There I was, having a nice evening in, watching Star Trek: Deep Space Nine, impulsively shaving my beard into a goatee, and thinking it was time to give myself my biweekly injection of monoclonal antibodies. Things went somewhat awry.
Injected, and blood went everywhere and got all over my body and furniture! Awesome!
— Eugene Fischer (@glorioushubris) May 12, 2014
@monicabyrne13 trying to clean up I spilled a Pepsi and thus washed myself down with a frothy blood/Pepsi solution!
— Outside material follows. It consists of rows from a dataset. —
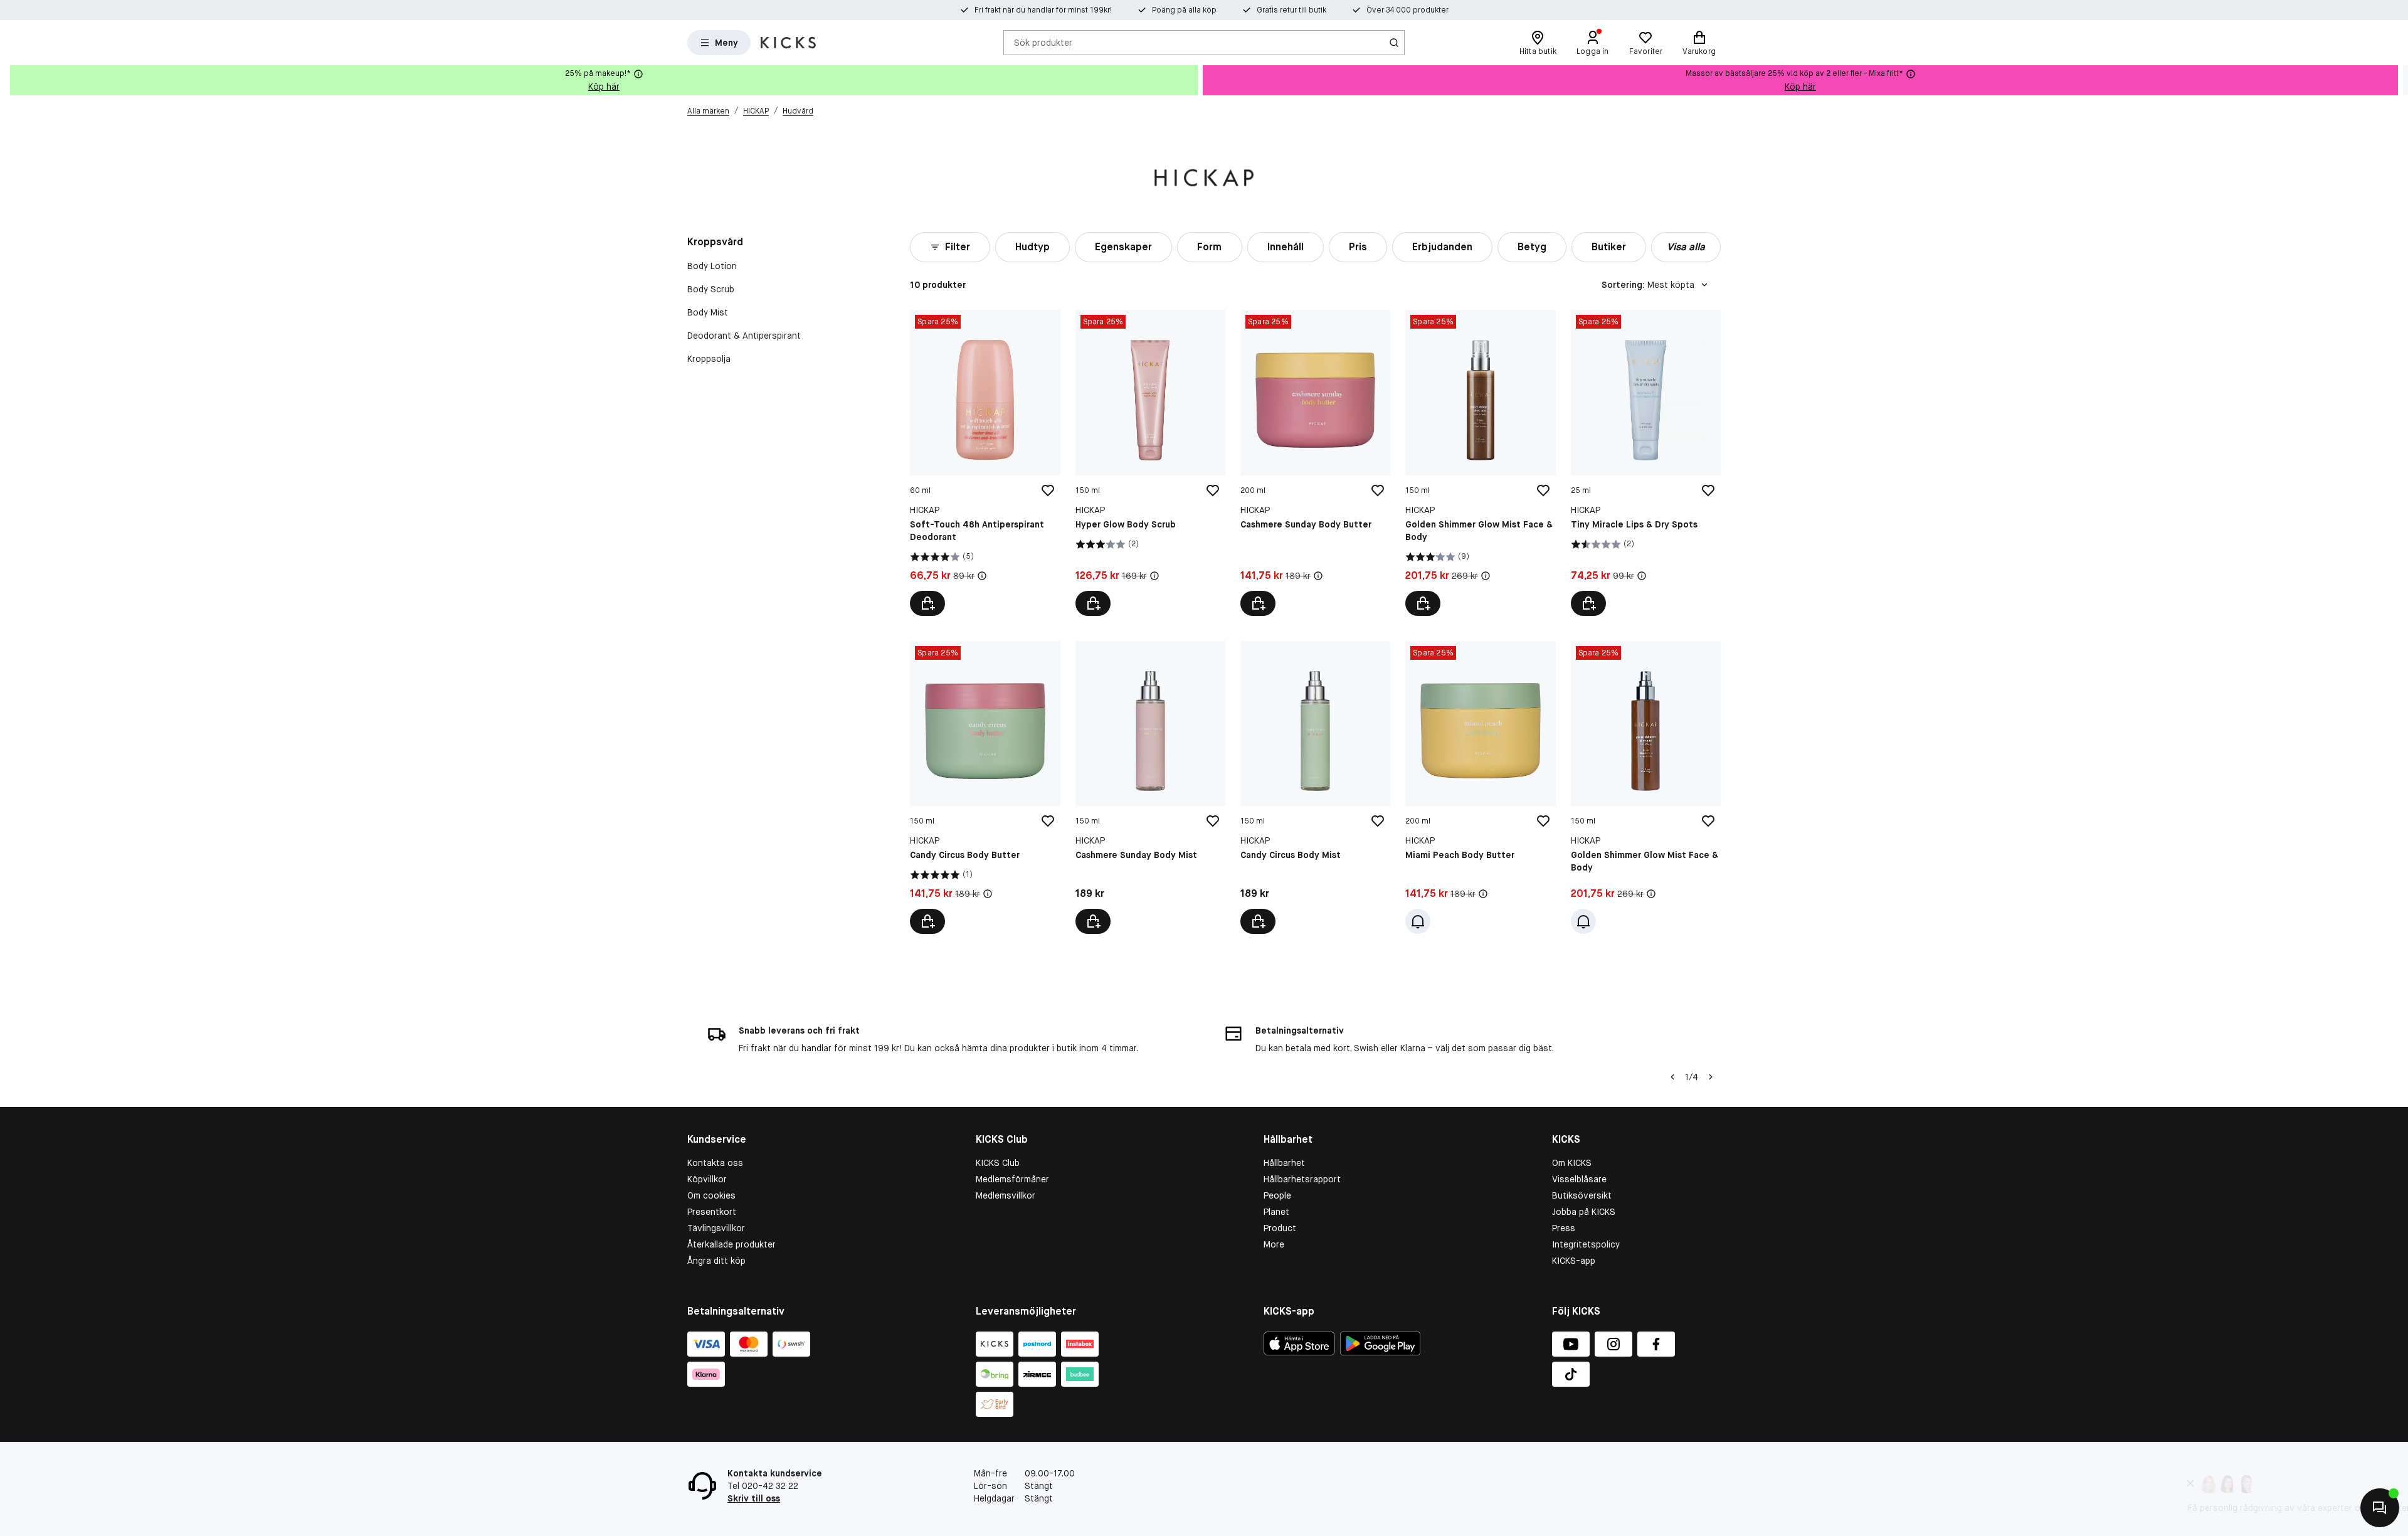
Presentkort (711, 1211)
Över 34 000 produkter (1407, 10)
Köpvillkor (707, 1179)
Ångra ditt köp (716, 1260)
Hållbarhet (1284, 1162)
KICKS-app (1573, 1260)
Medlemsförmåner (1012, 1179)
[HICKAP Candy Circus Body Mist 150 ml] (1315, 787)
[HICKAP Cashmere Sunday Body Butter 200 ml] (1315, 462)
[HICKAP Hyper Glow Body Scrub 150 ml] (1150, 462)
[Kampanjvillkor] (982, 576)
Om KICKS (1572, 1162)
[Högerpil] (2398, 80)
I am: HOT STUFF!
— Eugene Fischer (@glorioushubris) May 12, 2014
Cleaning my own thigh blood out of upholstery and OH HEY LOOK AT THAT WHISKY O’CLOCK ALREADY.
— Eugene Fischer (@glorioushubris) May 12, 2014
GoateEJ didn’t need that blood anyway. All that blood was just holding GoateEJ back.
— Eugene Fischer (@glorioushubris) May 12, 2014
Hey mom. It’s your child, far away, posting to the internet about being covered in blood and wearing a goatee. Happy Mother’s Day.
— Eugene Fischer (@glorioushubris) May 12, 2014
I don’t do medical misadventure by half measures.